LISTED RECORDS:

"""

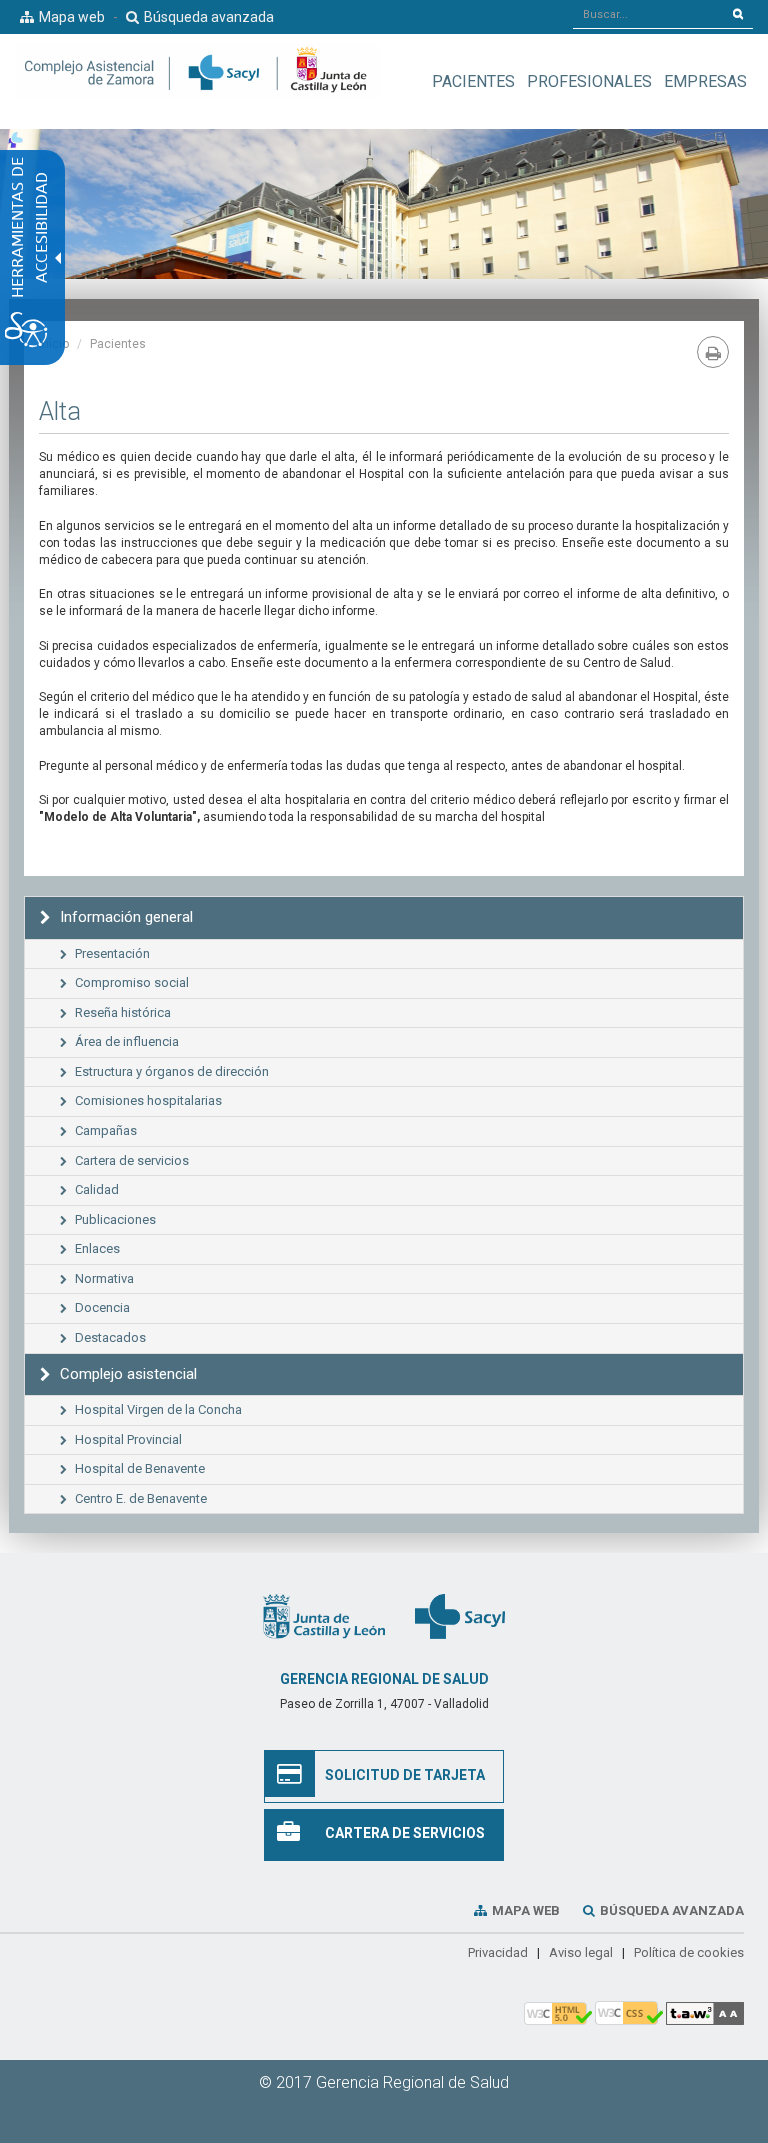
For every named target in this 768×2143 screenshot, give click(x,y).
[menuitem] (473, 81)
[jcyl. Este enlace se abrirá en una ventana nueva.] (324, 1616)
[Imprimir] (713, 352)
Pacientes (118, 344)
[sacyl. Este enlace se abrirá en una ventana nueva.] (460, 1616)
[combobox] (648, 14)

"""

WHAT IS REQUIRED:
Find the word "nueva" in the material, then list each line that holds it.

COMPLETED EXERCISE:
[jcyl. Este enlace se abrirá en una ventana nueva.] (324, 1616)
[sacyl. Este enlace se abrirá en una ventana nueva.] (460, 1616)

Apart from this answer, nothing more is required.